David Dees: Well, I definitely, you know, and you do have it on your site, but I think
it's important to bring up that Tim Turner, who owned Tim's Playroom, wrote a history
of, I mean, like, good Lord. I wish people could have met Gene from the Bamboo
Lounge. What a character, what a character. That's all I've got about him. What a
character. Everybody had to have a rite of passage. You took them in to meet Gene.

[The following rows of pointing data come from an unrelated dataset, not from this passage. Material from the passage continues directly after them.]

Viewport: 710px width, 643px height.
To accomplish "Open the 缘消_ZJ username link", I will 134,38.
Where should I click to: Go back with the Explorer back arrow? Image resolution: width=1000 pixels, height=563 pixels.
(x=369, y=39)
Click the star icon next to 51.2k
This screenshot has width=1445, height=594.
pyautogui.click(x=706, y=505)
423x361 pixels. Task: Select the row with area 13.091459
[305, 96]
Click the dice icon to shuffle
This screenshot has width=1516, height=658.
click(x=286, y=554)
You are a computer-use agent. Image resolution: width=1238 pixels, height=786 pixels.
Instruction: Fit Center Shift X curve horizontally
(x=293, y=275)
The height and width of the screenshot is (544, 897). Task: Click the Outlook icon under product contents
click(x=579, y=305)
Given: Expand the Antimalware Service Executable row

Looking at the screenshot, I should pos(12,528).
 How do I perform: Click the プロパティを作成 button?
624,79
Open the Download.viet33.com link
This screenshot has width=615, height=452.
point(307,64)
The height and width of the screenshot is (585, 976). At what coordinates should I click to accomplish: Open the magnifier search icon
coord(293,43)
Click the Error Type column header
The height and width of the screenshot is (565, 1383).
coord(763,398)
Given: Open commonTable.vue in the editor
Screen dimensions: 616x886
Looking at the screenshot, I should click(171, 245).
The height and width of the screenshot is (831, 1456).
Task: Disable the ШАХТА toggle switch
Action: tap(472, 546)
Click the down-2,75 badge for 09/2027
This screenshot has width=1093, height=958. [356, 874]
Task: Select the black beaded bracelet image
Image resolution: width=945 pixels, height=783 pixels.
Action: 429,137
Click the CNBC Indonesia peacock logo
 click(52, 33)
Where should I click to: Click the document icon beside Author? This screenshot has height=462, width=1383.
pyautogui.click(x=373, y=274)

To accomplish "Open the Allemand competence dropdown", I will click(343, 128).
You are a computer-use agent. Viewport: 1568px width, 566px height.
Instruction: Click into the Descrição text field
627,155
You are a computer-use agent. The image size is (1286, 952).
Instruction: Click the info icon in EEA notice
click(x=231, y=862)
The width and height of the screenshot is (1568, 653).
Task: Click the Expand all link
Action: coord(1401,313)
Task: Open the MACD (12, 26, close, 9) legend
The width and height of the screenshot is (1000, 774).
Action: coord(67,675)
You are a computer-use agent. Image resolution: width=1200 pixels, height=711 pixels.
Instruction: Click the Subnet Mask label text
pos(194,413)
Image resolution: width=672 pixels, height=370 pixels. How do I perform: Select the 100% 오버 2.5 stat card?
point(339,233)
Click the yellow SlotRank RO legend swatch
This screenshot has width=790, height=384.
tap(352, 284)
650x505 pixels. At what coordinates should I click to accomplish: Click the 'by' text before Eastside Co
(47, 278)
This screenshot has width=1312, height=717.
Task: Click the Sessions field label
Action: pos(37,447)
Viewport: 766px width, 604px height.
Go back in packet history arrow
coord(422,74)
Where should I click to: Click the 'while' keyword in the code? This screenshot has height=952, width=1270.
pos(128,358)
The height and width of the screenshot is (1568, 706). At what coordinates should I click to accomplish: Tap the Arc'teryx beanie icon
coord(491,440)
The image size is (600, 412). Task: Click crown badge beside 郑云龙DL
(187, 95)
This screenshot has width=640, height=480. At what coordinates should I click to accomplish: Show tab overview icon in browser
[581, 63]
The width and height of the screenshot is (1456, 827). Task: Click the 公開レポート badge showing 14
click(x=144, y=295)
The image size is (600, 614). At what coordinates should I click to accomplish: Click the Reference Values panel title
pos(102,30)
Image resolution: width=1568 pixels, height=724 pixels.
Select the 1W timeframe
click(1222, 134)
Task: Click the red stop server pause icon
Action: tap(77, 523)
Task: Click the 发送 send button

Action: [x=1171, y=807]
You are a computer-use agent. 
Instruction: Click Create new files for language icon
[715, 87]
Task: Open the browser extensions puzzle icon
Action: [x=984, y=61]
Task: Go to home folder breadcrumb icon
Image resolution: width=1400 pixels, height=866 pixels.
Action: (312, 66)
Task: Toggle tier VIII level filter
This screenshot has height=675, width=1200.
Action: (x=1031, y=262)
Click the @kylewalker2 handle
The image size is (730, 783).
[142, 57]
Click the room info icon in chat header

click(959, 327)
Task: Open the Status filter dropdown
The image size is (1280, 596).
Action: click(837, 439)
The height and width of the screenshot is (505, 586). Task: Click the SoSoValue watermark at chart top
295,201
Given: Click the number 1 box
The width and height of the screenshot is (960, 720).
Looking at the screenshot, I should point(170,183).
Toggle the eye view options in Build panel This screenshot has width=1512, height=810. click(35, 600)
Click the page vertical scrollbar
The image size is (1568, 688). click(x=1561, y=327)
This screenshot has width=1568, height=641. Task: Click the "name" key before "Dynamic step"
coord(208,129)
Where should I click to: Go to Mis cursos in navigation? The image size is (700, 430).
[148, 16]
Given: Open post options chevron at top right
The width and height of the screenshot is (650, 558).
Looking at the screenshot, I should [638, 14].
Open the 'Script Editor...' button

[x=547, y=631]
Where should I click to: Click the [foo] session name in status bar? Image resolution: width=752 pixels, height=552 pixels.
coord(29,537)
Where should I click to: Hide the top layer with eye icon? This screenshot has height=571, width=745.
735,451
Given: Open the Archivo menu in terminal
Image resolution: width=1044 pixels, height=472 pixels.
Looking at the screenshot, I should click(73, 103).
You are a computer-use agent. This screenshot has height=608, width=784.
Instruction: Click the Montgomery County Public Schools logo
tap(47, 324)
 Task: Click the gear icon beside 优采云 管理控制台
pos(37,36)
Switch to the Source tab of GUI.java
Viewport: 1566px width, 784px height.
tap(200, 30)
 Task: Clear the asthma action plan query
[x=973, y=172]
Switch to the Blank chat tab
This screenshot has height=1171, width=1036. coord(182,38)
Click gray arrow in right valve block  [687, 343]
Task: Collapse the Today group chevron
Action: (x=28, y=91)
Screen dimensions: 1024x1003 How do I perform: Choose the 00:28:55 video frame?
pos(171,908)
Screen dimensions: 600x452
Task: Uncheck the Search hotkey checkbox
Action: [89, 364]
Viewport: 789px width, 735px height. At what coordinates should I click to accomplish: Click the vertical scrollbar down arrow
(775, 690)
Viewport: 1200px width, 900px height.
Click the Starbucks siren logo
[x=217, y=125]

Toby Jenkins: At the Bamboo.
David Dees: At the Bamboo, yes. And Gene would, we would be like, Gene, John's
never been here before. You need to make him a pair of jeans. And oh, Lord. He,
boy, he was a flamboyant little queen. Like, first thing, here's what I remember about
the Bamboo, okay? I remember walking to the Bamboo and like, what a beautiful
aquarium behind the bar with, I've never seen so many dicks in my life in an
aquarium. They had dicks that blew air bubbles and dicks that the fish were eating
algae off of it. I mean, there were penises everywhere in that aquarium. They
probably even had a penis-shaped fish that you just didn't know was in there
because you were too busy looking at all the penises in the aquarium. Lord have
mercy. But man, what an incredible man he was. He was such, such a neat man.
Toby Jenkins: It was such a loss when that club closed.
David Dees: Absolutely.
Toby Jenkins: Because it had the distinction of being one of the longest clubs
around. And we tried, at the time, the present administration, or the previous
administration of Obama, they were beginning, the National Park Service was
looking for historical places to register on the historical registry. And we were trying
to work to get Bamboo included in that. And then it closed.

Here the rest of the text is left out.